LOS ANGELES — Right with them, step for step, for the bulk of the evening, the Raptors had no answer when Kobe Bryant stepped on the gas.

With the Raptors' lead at five and about seven minutes remaining, Bryant took the game over. He scored 14 of the final 20 Lakers points, going through first Antoine Wright, then Sonny Weems and finally Jarrett Jack to do so as the Lakers beat the Raptors 109-107.

Bryant wound up with 32 points on the night on 11-of-20 shooting and if any of his teammates were complaining about him being a volume shooter after this one, they were doing it awfully quietly.

Bryant had been hearing it from a few teammates — Pau Gasol and Lamar Odom specifically — about being a little shot-happy the last little while. Not surprisingly, the chirping didn't come to light until the Lakers were on a three-game losing skid.

With 19 seconds left, the Raptors trailed by three points because Odom missed his second of two free throws. A timeout and a Chris Bosh three-pointer, his second of the game no less, tied it with nine seconds left and briefly, the Raptors were contemplating overtime. It looked like a huge shot until Bryant came down and hit his seventh game-winner of the season with 1.9 seconds left.

Defensively, the Raptors got back to what they had been doing when they made that push from mid-December through to the all-star break. Shots were contested, help was provided and stops were made. If there was a weakness it was inside, where Gasol and Andrew Bynum had their way most of the night.

And, of course, there was little they could do with Bryant once he decided to take things in his own hands.

Still, it was a far cry from the layup line that the Raptors allowed the last time they were on the road in Houston and Oklahoma City or even the 55.6% shooting success the visiting Philadelphia 76ers enjoyed on Sunday.
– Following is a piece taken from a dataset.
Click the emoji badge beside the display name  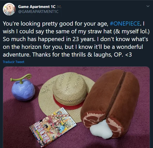click(59, 7)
Hedo Turkoglu's recovering left ankle didn't turn out to be a limiting factor because foul trouble did that for him. Turkoglu was on the bench with two fouls eight minutes into the game and had four and was back on the bench midway through the third quarter.

All of Turkoglu's offence came from the three-point line with a pair of triples accounting for all six of his points. He also had four assists and four rebounds.

In his second visit to the Staples Center as an NBA player, Compton, Calif., native DeMar DeRozan made amends for a subpar visit the first time in against the Clippers. This time around, he managed 11 points on 4-of-6 shooting before his own foul trouble landed him on the bench prematurely.

On the other side, Andrea Bargnani started out the game looking like he would never find the basket. He was 0-for-5 before he found the mark and then went 6-for-7 from the field, including a pair of threes.

Bosh, who didn't get to the line at all Sunday against the 76ers, went the whole first half without a visit but then got there in the first two minutes of the second half on a determined drive to the hoop with a pair of Lakers draped all over him.